# Thoughts on the Mini Moyu Aosu?



## Stuart Wade (Sep 22, 2017)

What are your thoughts on the cube? Compared to the original and all other 4x4's.


----------



## applezfall (Sep 22, 2017)

Stuart Wade said:


> What are your thoughts on the cube? Compared to the original and all other 4x4's.

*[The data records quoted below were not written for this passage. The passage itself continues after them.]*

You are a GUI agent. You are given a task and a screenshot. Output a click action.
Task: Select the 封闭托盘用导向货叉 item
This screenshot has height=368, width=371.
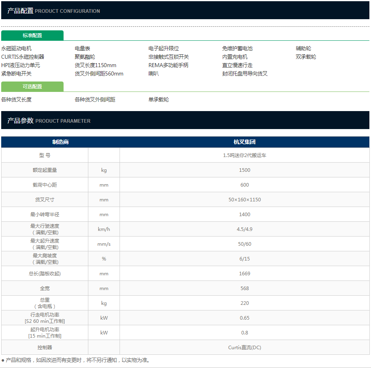point(245,74)
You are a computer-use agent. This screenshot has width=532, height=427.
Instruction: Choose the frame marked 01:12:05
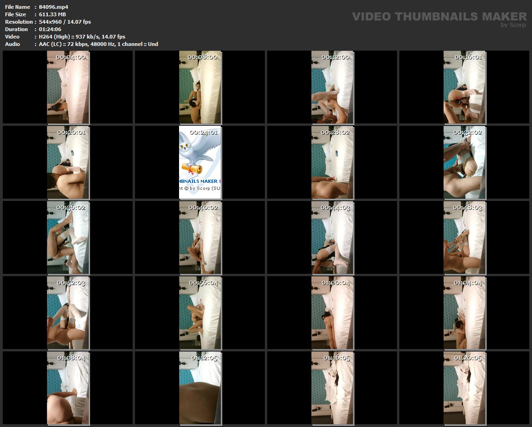(200, 388)
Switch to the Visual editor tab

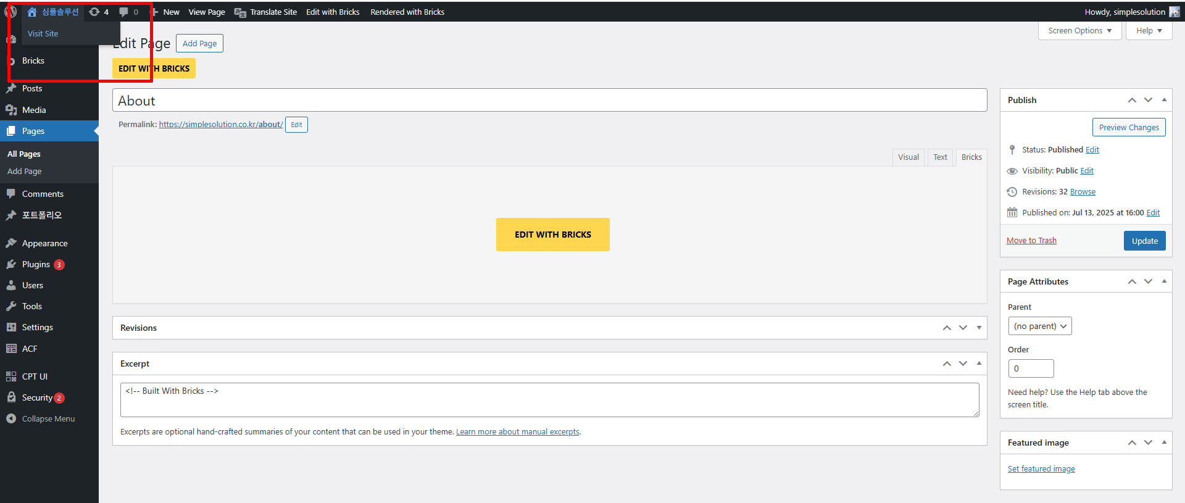coord(908,157)
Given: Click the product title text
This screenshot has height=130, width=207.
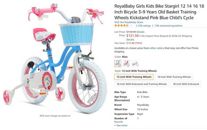Looking at the screenshot, I should pos(159,12).
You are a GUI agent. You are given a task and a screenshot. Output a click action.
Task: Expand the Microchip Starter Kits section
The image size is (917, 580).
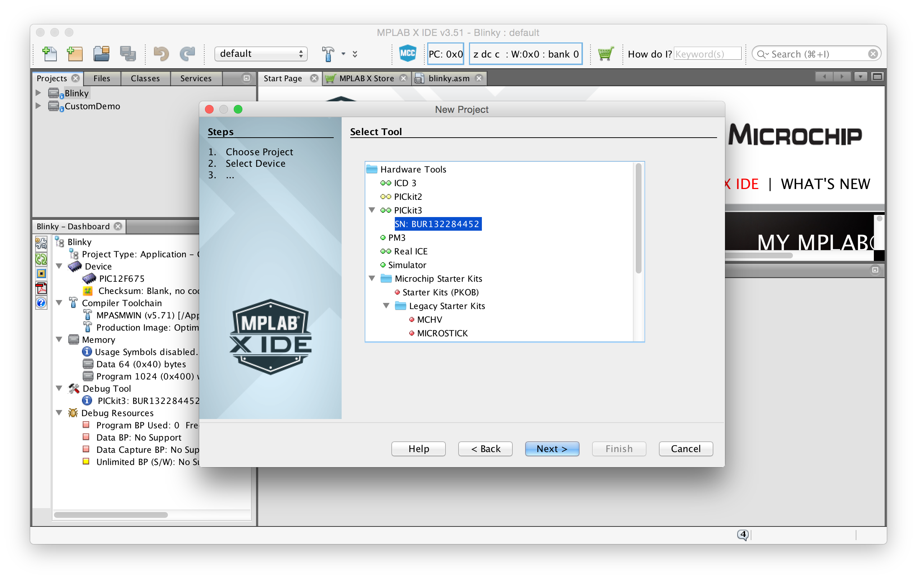[371, 279]
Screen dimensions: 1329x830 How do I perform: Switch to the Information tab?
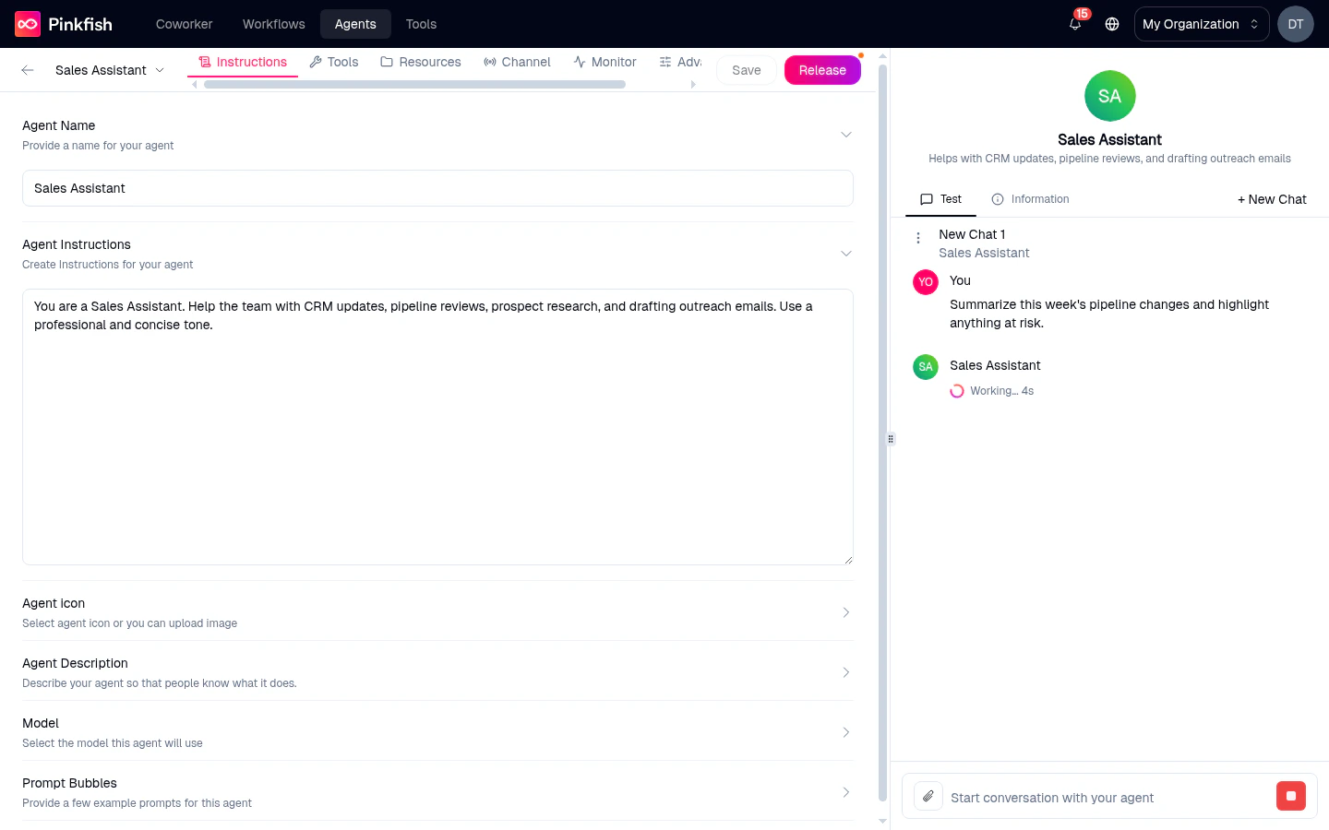(1030, 199)
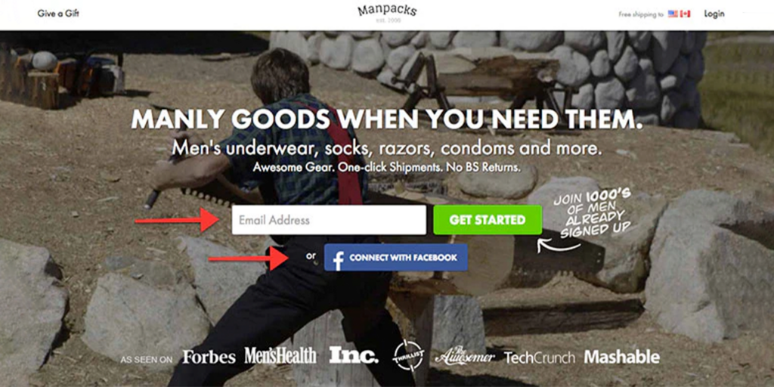Click the 'As seen on' label
The width and height of the screenshot is (774, 387).
(x=147, y=360)
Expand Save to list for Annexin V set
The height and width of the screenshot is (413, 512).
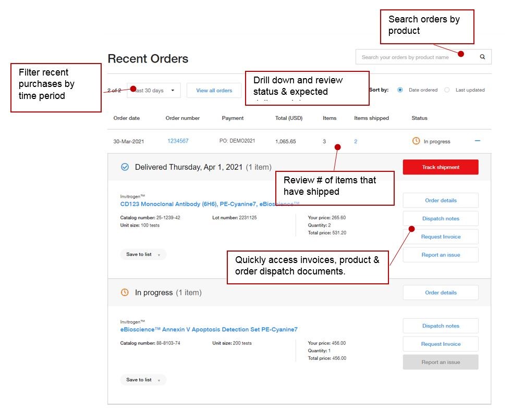tap(143, 380)
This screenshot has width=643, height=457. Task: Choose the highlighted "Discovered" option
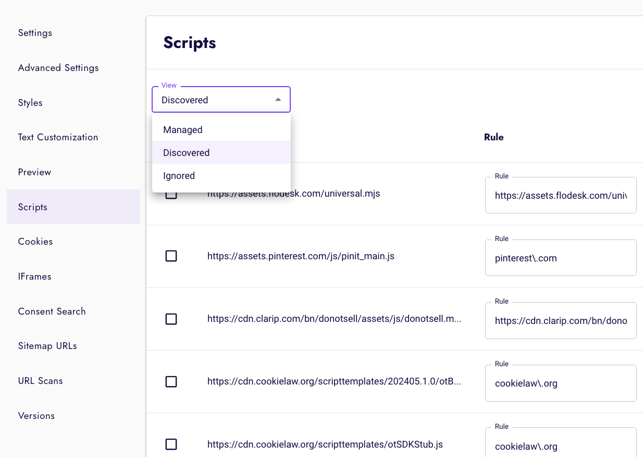tap(186, 152)

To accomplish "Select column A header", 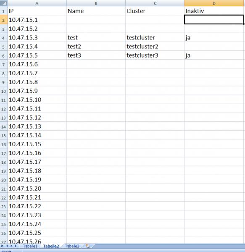I will [x=37, y=3].
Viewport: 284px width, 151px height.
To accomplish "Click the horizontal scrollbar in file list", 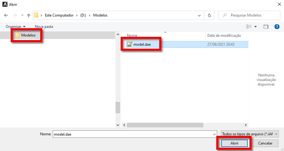I will [165, 125].
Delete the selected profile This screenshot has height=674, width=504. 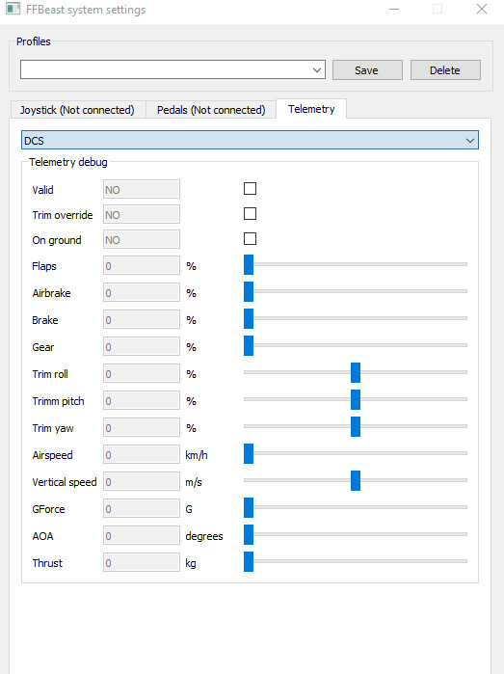[x=445, y=70]
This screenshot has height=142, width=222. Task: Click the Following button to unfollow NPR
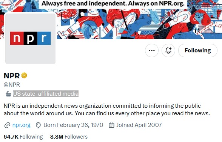(198, 50)
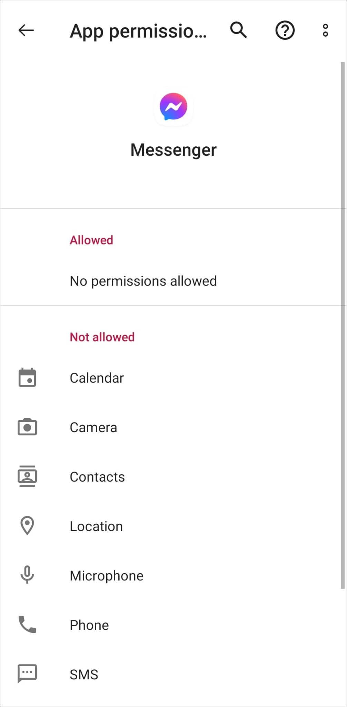Image resolution: width=347 pixels, height=707 pixels.
Task: Open search with the magnifier icon
Action: [x=238, y=30]
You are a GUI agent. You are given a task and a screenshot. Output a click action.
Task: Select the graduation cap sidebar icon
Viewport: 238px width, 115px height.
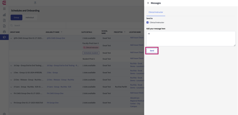(4, 37)
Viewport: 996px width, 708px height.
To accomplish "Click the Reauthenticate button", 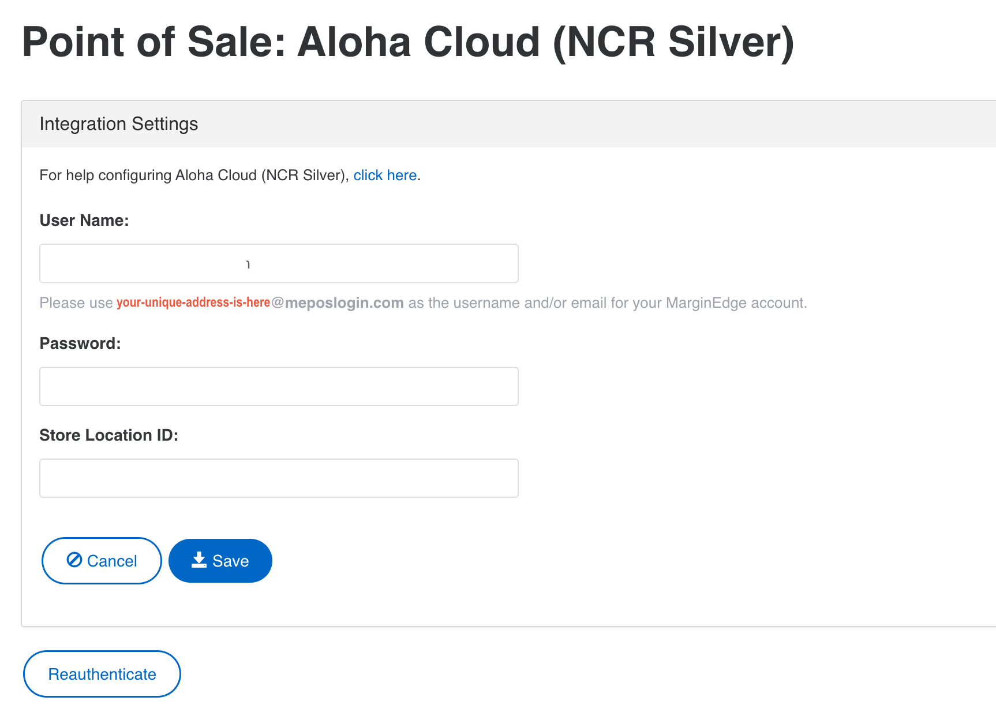I will (102, 674).
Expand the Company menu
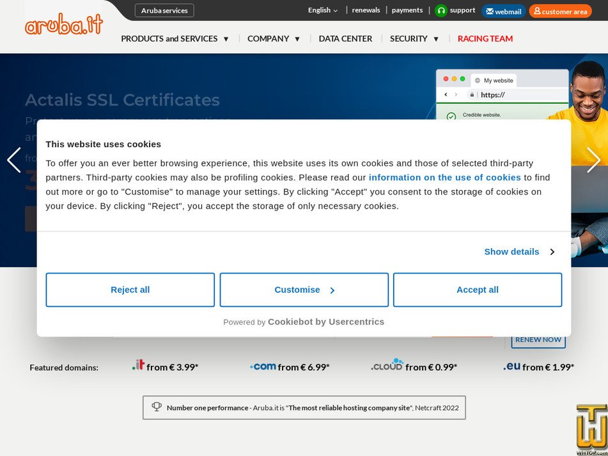This screenshot has width=608, height=456. coord(274,39)
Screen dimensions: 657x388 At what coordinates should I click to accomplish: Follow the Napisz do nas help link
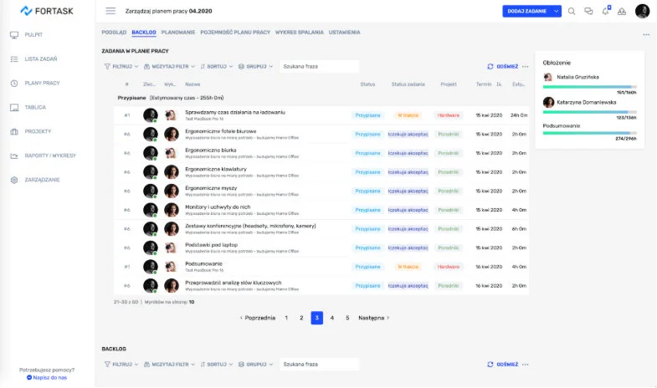tap(50, 378)
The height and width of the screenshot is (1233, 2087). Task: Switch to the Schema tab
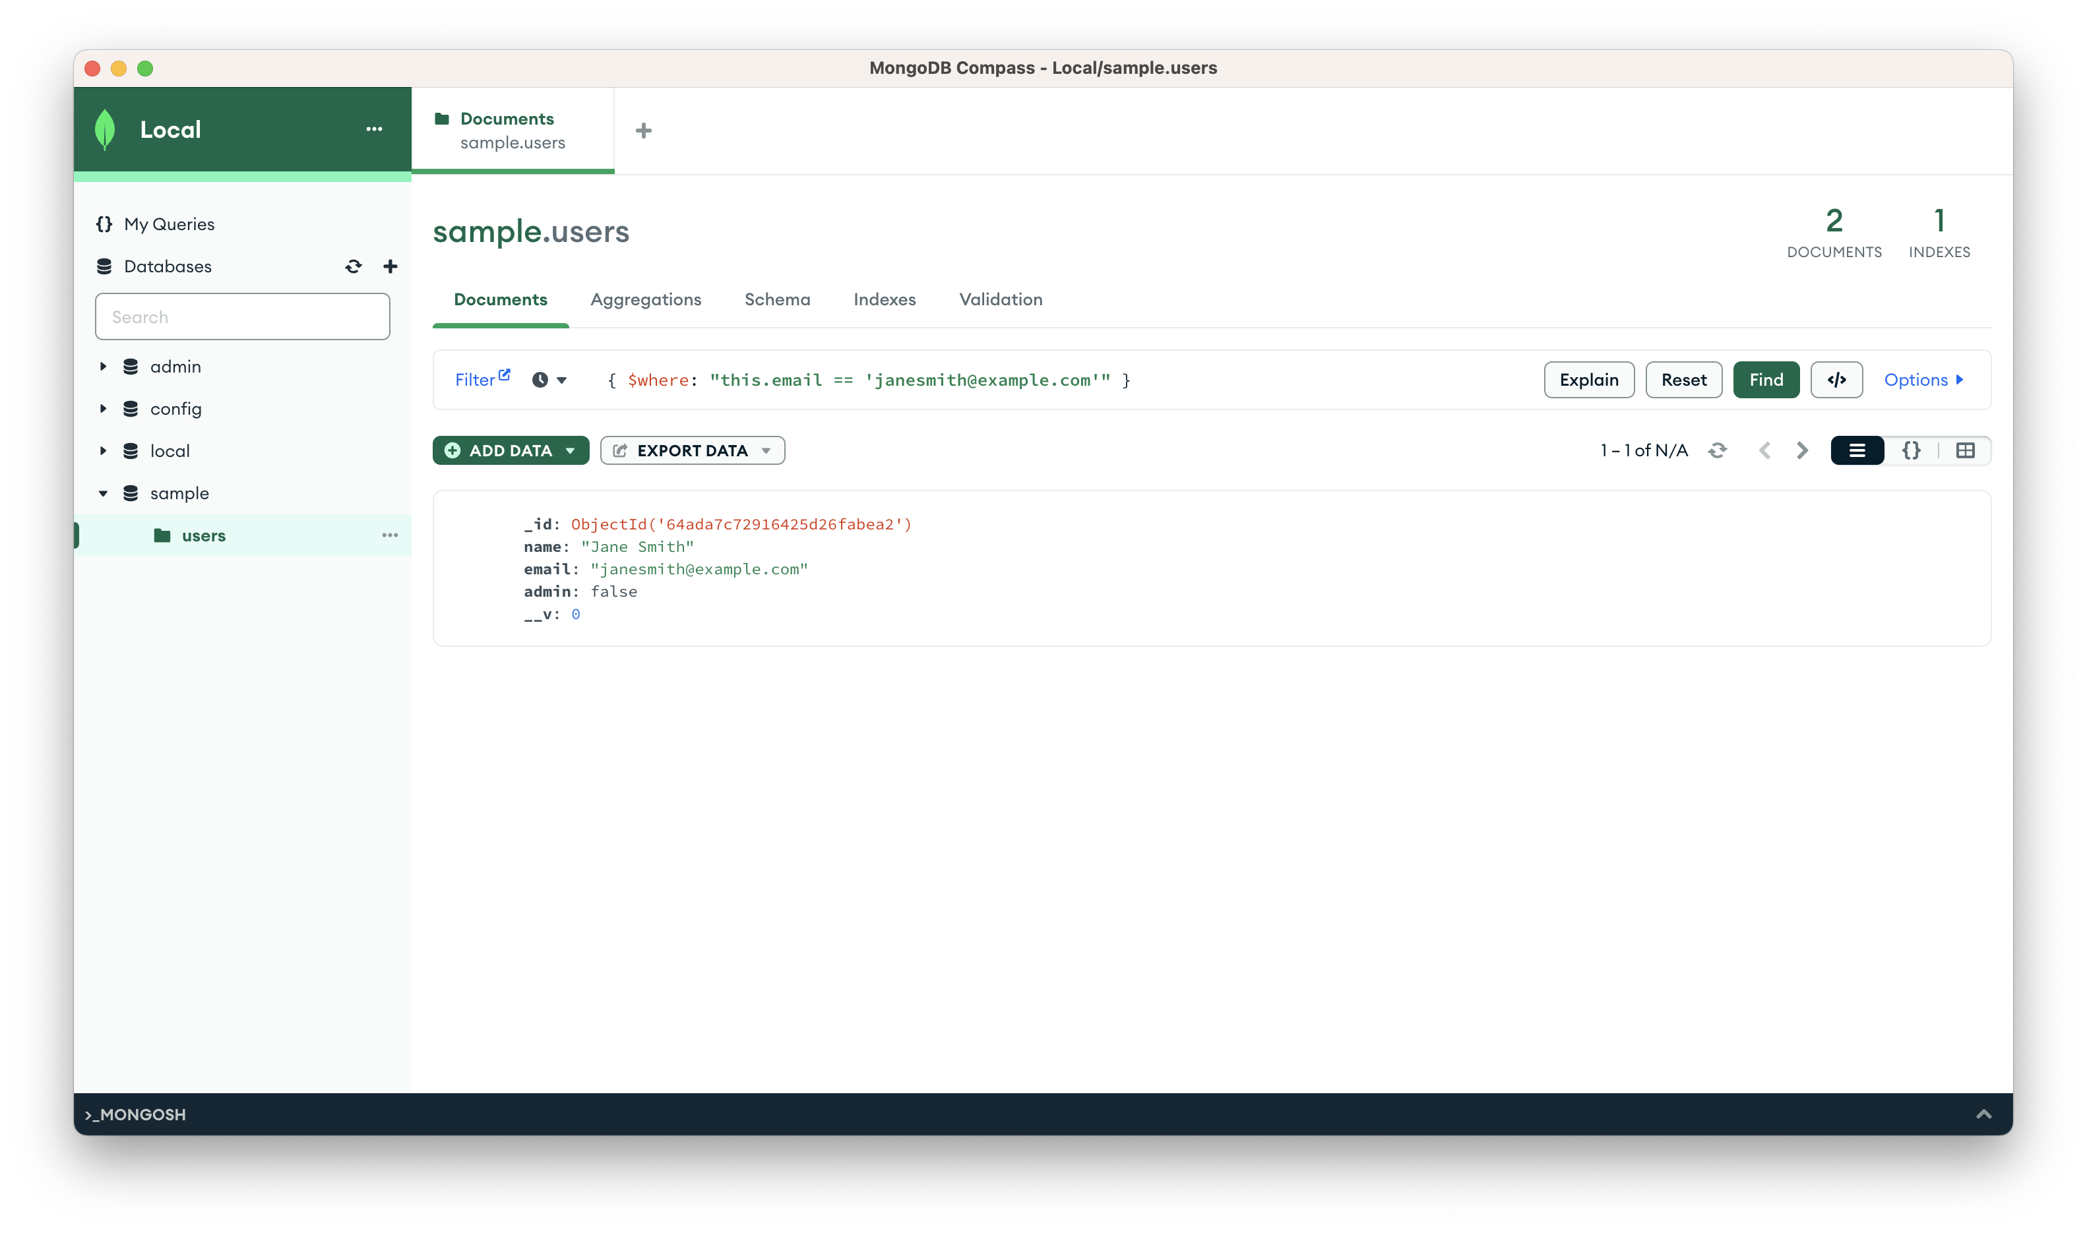[778, 299]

I dont own one but I tried a couple here is my opinion:
slow but it has nice corner cutting also the feeling is pretty nice ,I dont like the stickers tho


----------



## Stuart Wade (Sep 22, 2017)

applezfall said:


> I dont own one but I tried a couple here is my opinion:
> slow but it has nice corner cutting also the feeling is pretty nice ,I dont like the stickers tho


Thanks!


----------



## applezfall (Sep 22, 2017)

Stuart Wade said:


> Thanks!


I think that the cube isnt worth it just get the yuxin blue ,traxxas 50k and thunderclap springs for the same price or get the wuque


----------



## Stuart Wade (Sep 22, 2017)

applezfall said:


> I think that the cube isnt worth it just get the yuxin blue ,traxxas 50k and thunderclap springs for the same price or get the wuque


I think you're right.


----------